Звери хоботами хватали людей, подкидывали, рвали на части. Спастись, спрятаться от разъяренных исполинов! Еще миг – и все в панике, бросив оружие, побегут. Тогда – конец. Зачем все это было нужно, зачем было приходить сюда, на край земли, победив полмира, усыпать путь трупами сынов Македонии… и проиграть! Когда до цели, грез юности – один шаг! В центр боя ворвался всадник, подскочил к слону и ударом меча отсек хобот. По рядам воинов пронеслось:

– Александр!

И те, кто был спиной к врагу, обернулись. Два воинства замерли. Буцефал, верный друг с юности, взлетел перед слоном и принял удар копья махараджи, спасая хозяина. Второе копье, пробив латы, сшибло всадника. Конь и человек рухнули.

– Царь ранен! Спасайте царя-я-я, – рычал Кратер, вырубая просеки среди леса индусов. Войско, сатанея от стыда за бегство, рвало, сминало, крошило в кашу, продираясь к вождю. Его уносили с поля, а ветераны, страшно хрипя, шли дальше, мстя за минутную дрожь. Кратер мечом снес голову индусу. Селевк, увернувшись от стрелы, рубанул по коню. Лисимах, раненный копьем, достал дротиком погонщика. Антигон обломком щита рассек горло махарадже, упавшему со слона. Птоломея сбили с ног, и охранник раджи вогнал клинок ему в плечо, пригвоздив к земле. Птоломей, зверея от боли, отсек ему ногу и, вскочив, вогнал меч в грудь орущему варвару.

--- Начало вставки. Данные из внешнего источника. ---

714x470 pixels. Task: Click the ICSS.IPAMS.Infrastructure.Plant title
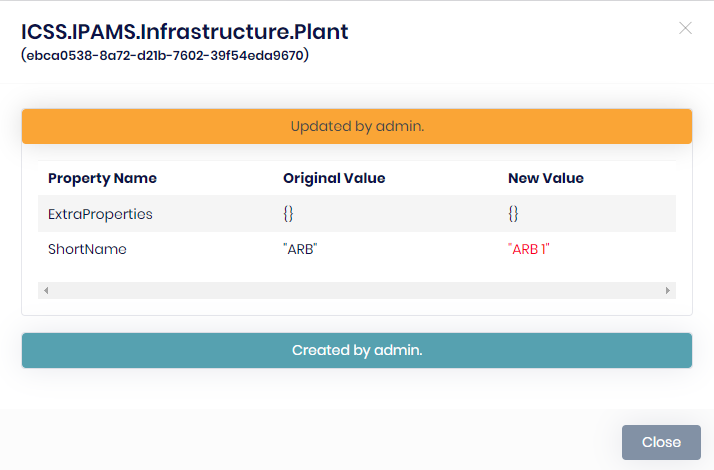[185, 32]
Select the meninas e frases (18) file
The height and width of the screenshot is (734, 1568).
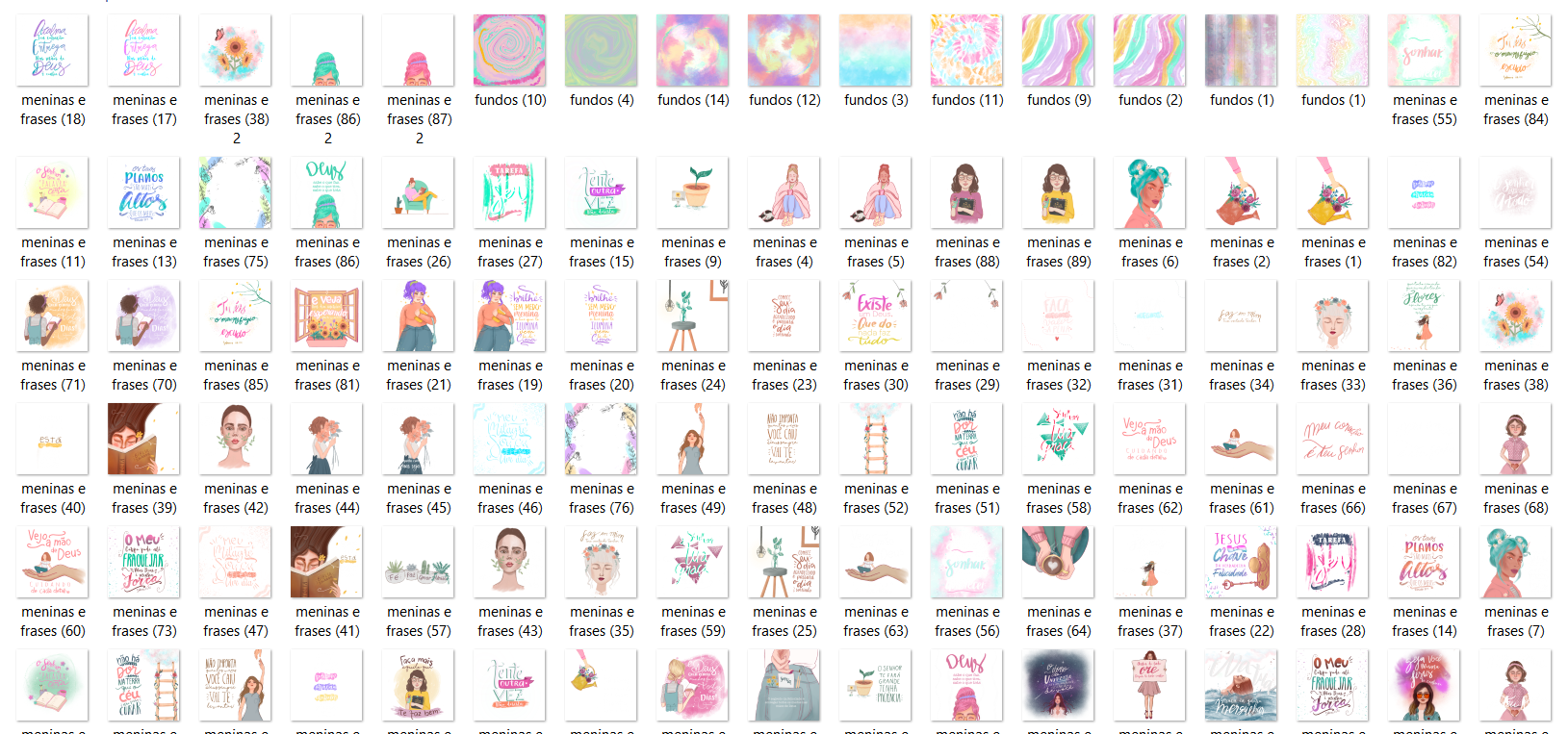click(52, 51)
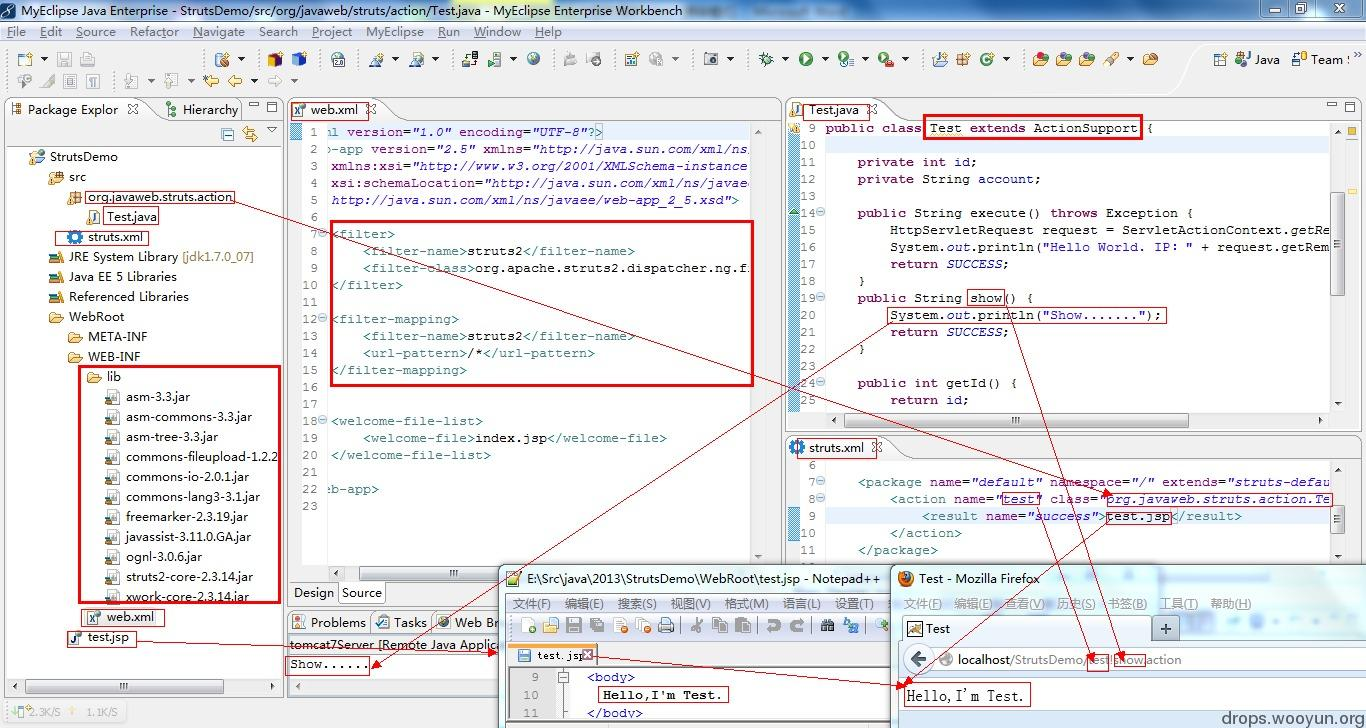The height and width of the screenshot is (728, 1366).
Task: Switch to the Source editor tab
Action: tap(362, 592)
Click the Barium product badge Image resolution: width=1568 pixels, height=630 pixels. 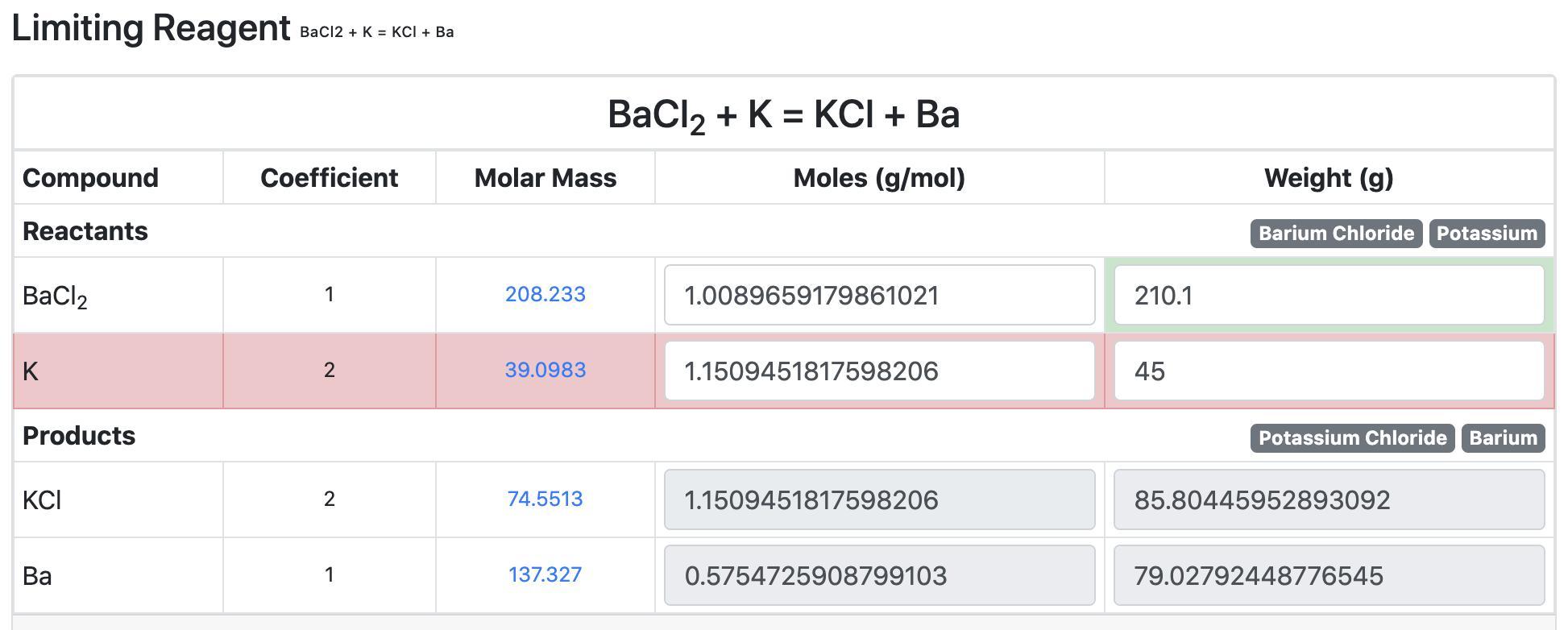point(1503,438)
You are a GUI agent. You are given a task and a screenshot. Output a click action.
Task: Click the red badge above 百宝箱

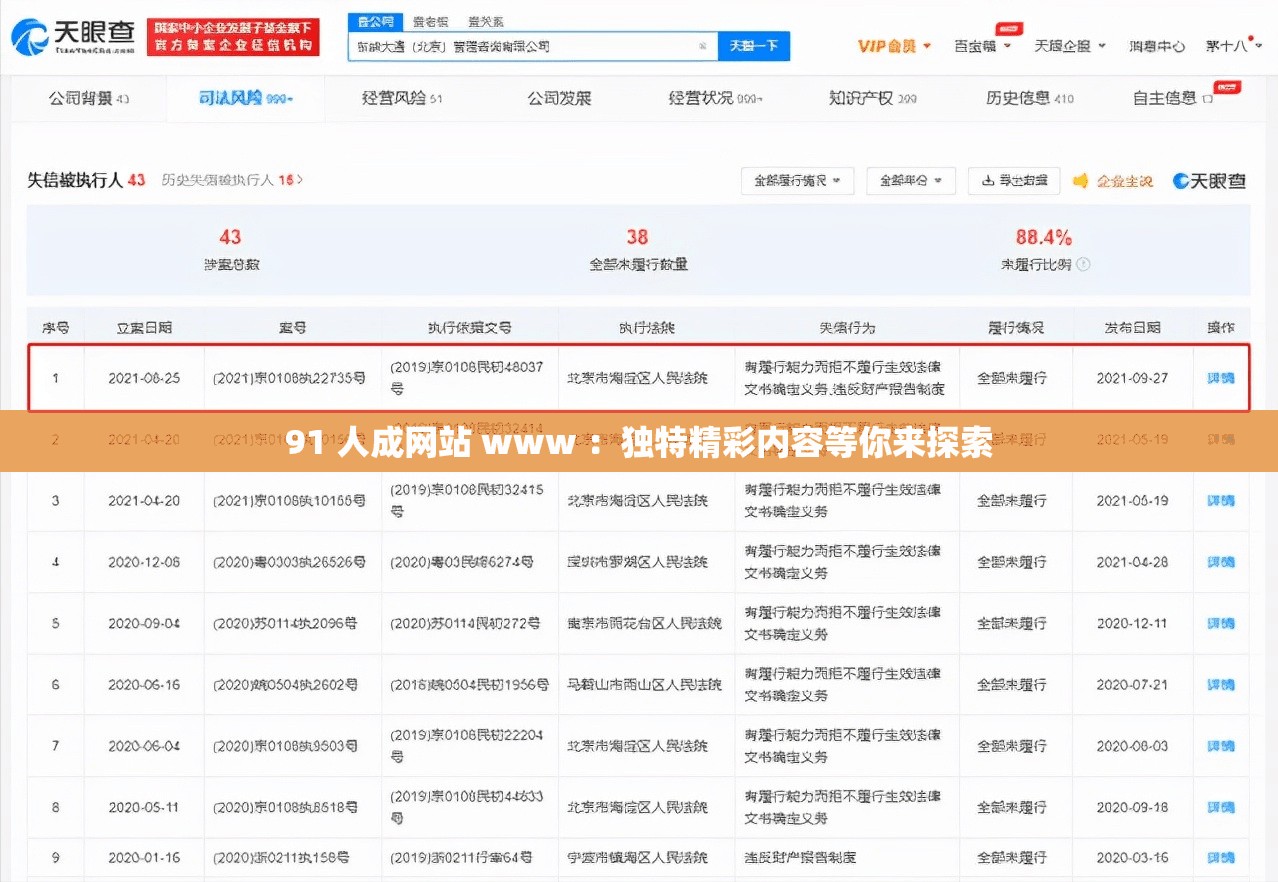1007,29
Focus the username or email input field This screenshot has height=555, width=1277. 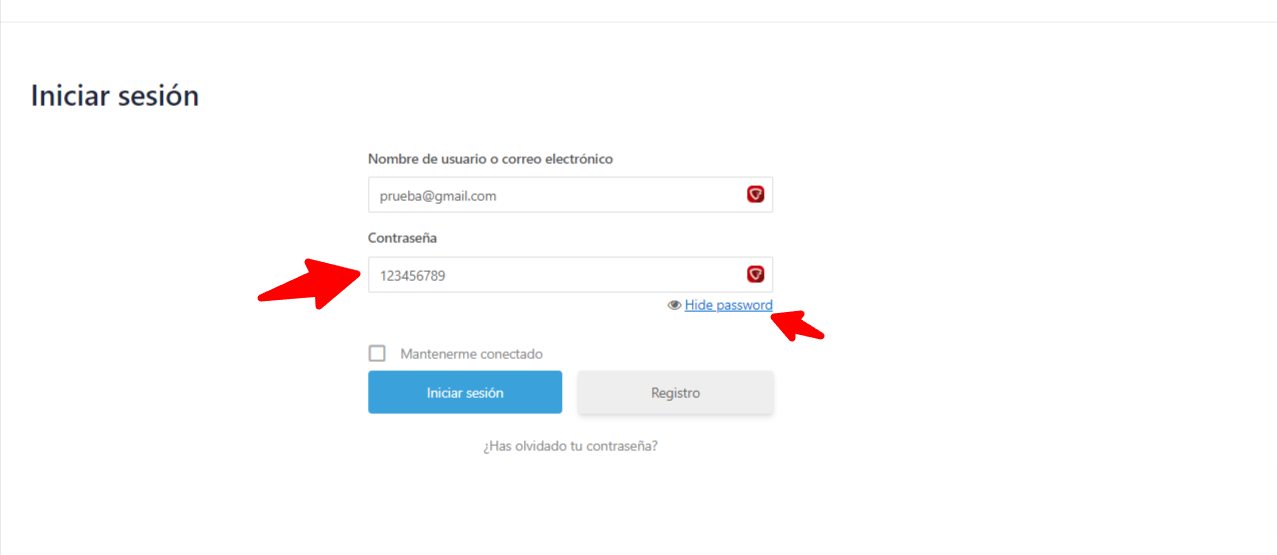click(x=570, y=195)
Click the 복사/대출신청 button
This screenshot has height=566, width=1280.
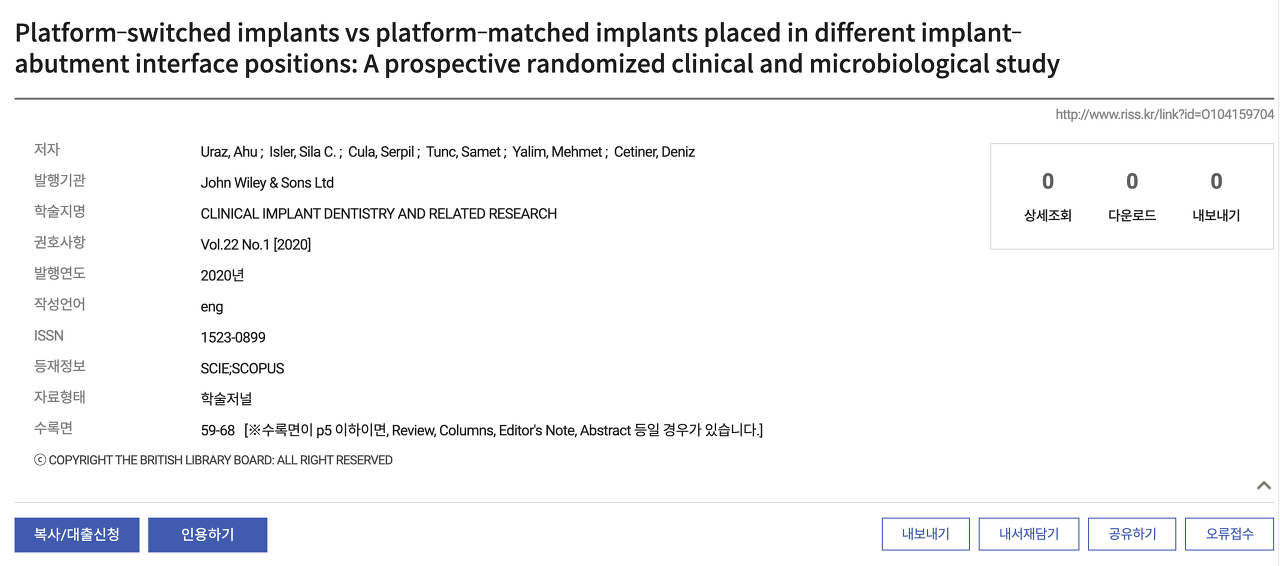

Фаланга по колено в крови наступала под крики умирающих. Слоны метались, топча македонцев и своих. И новый накат фаланги. Сотни копий кололи животных в хоботы, глаза, животы. Новые тучи стрел, камней, дротиков. И слоны, обезумев от боли, лишенные погонщиков, дрогнули, развернулись и побежали. Побежали на свою же набирающую разгон конницу. Две лавы схлестнулись, слоны вспороли конскую массу, оставив борозды и погасив разбег удара. И горе было жалким, потерявшим порядок остаткам кавалерии, доскакавшей до фаланги. Опрокинула, растерла, не заметила. Как нож в масло, македонское бревно вошло в армию Пора и, увязнув, начало ее вырезать.

В вечность

Бог умирал. По взмаху его руки сметались царства, сносились горы – и эта рука не могла ничего, плетью свисая с ложа. Хрип вырвался из его руки – мир замер. И сквозь сон Бог слышал, как соратники шептались, срываясь на крик, – кому достанется царство. За окном войско раскачивало Вавилон, цепенея от ужаса: что будет, если он… не проснется?! Вакханалия пьяных оргий и поножовщины помогала забыться, но с утра возвращался страх. Тела пехотинцев находили в канавах, жители боялись выйти на улицу – армия таяла в раздорах. То там, то здесь рубились насмерть солдаты из-за красивой персиянки, неосторожно брошенного слова. Командиры стояли, оглушенные, готовые схватиться за мечи, разрезая, как пирог, империю.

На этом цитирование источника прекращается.